Une enquête sur la liberté religieuse sous le régime du PCC nous amène à la conclusion qu’il n’existe pas de liberté religieuse en Chine communiste, bien que les efforts du régime pour éradiquer la religion aient traversé différentes étapes et utilisé différentes stratégies.
par Massimo Introvigne
Index : La Chine impériale–La Chine républicaine–Les débuts de la période maoïste en Chine–La révolution culturelle–La période de Deng Xiaoping–La période de Xi Jinping
Des rapports sur la liberté religieuse en Chine sont publiés tous les mois ou presque. Et avec les meilleures intentions : ceux qui écrivent ces rapports ont vraiment le souci de la liberté religieuse. Plusieurs rapports posent toutefois problème, ou en tout cas, il y a matière à amélioration. On y trouve des informations précieuses et des situations individuelles, mais ces rapports passent à côté de deux aspects qui aident à prendre du recul. Il y a tout d’abord l’idéologie : quel est l’objectif général du PCC et de la politique actuelle de Xi Jinping envers la religion ? Il y a ensuite le cadre juridique. En général, les églises de maison sont par exemple souvent mises dans le même panier que les mouvements religieux qui font partie de la liste des xie jiao alors que la situation juridique des églises de maison qui ne sont pas sur la liste est très différente.
La Chine impériale
Lorsqu’on dresse le bilan de la liberté religieuse en Chine, il est important de noter que celle-ci n’a jamais existé dans ce pays. Dans la Chine impériale, le fait de décider quelles religions seraient favorisées, tolérées ou persécutées était une prérogative de l’empereur. Entre le Ve et le Xe siècle de notre ère, il y a eu en tout pas moins de quatre tentatives d’éradication du bouddhisme en Chine. À la fin de l’ère Ming, la catégorie juridique des xie jiao a été créée pour qualifier les « enseignements hétérodoxes » qui apparaissaient ainsi sur les décrets impériaux et qui étaient durement persécutés (ce qui signifiait souvent la mort pour leurs dirigeants ainsi que pour un grand nombre de leurs fidèles).

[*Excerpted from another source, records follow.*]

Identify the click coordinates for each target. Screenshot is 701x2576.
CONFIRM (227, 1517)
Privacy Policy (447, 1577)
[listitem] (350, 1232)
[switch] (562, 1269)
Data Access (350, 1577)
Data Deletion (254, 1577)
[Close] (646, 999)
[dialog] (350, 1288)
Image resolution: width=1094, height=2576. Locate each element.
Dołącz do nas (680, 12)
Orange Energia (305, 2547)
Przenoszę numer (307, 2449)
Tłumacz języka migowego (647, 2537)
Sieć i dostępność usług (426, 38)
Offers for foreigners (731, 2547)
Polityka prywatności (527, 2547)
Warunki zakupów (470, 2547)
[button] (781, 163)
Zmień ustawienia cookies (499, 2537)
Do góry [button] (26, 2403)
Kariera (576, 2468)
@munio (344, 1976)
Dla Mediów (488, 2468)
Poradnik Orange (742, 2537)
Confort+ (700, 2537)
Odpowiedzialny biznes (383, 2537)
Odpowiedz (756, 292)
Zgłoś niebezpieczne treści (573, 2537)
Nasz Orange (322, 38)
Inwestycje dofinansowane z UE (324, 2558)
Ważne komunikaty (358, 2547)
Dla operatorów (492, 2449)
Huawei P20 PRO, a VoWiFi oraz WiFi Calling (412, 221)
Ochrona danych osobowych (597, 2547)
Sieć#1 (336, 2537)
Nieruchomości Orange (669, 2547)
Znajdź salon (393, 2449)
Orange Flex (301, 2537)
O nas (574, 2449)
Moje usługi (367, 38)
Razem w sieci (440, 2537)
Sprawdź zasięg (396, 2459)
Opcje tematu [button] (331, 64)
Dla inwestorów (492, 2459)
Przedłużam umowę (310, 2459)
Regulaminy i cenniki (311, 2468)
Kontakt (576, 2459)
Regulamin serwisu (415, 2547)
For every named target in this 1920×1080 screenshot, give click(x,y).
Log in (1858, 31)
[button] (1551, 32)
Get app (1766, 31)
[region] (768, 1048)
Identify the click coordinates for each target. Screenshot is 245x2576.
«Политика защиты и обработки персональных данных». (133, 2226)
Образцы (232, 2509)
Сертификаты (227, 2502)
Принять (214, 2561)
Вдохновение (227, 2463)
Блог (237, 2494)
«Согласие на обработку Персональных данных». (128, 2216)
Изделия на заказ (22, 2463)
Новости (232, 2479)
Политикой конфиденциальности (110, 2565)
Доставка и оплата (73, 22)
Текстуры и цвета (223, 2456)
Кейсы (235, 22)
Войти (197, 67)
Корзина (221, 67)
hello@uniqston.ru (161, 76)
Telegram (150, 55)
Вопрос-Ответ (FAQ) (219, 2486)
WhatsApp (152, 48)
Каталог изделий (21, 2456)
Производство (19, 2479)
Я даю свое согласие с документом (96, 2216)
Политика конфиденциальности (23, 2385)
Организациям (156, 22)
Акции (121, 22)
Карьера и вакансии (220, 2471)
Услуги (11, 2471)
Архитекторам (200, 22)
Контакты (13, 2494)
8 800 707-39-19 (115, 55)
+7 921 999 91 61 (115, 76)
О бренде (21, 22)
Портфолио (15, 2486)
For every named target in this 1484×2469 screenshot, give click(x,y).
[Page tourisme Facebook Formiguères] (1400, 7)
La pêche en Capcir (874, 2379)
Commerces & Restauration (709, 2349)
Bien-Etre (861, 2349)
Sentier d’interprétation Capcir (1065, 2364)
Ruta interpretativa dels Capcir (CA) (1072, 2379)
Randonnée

L’empereur décidait quels groupes étaient des xie jiao au gré de ses inclinations théologiques et de considérations politiques. Le christianisme dans son ensemble a été classé comme xie jiao en 1725 et durement persécuté, même si sa situation a évolué au XIXe siècle sous la pression militaire occidentale. Les empereurs se méfiaient en général des nouveaux mouvements religieux (dont certains ont réellement tenté de renverser le gouvernement en s’appuyant sur des utopies ancestrales) et les classaient le plus souvent comme xie jiao. Dans le doute, ils appréhendaient ces mouvements comme des variantes de la « Secte du lotus blanc », bien que des experts contemporains aient apporté la preuve que cette classification était plutôt arbitraire et sans lien aucun avec la véritable Secte du lotus blanc, un mouvement qui a sévi au Moyen- ge et qu’on a ensuite confondu avec d’autres.
La Chine républicaine
Il n’y avait pas non plus de liberté religieuse en Chine républicaine. En théorie, la République devait se rapprocher du modèle occidental en matière de liberté religieuse. Sa politique religieuse a en réalité été largement influencée par des experts qui étaient soit des athées, grands admirateurs du mouvement européen des Lumières, soit des chrétiens libéraux qui considérait la religion chinoise traditionnelle comme une superstition. Ils étaient persuadés que la modernisation du pays passait par une politique de contrôle et d’encadrement de la religion inspirée de la Révolution française. L’un de leurs slogans était « transformez les temples en écoles » et, en effet, des milliers de temples bouddhistes, taoïstes et confucéens ont été démolis ou transformés en écoles. Les religions populaires étaient réprimées au motif qu’elles relevaient de la superstition. La liste des xie jiao est restée en vigueur et l’hostilité envers les nouveaux mouvements religieux s’est poursuivie, mais elle était mue par d’autres raisons. Les nouvelles religions étaient toujours persécutées, mais cela tenait au fait qu’elles constituaient plus une menace pour la modernisation et l’avancement du pays que pour la religion officielle approuvée par l’empereur. Certaines formes de christianisme étaient tolérées, voire favorisées à partir du moment où elles étaient perçues comme étant progressistes, ayant un faible rayonnement et étant favorables à la modernisation.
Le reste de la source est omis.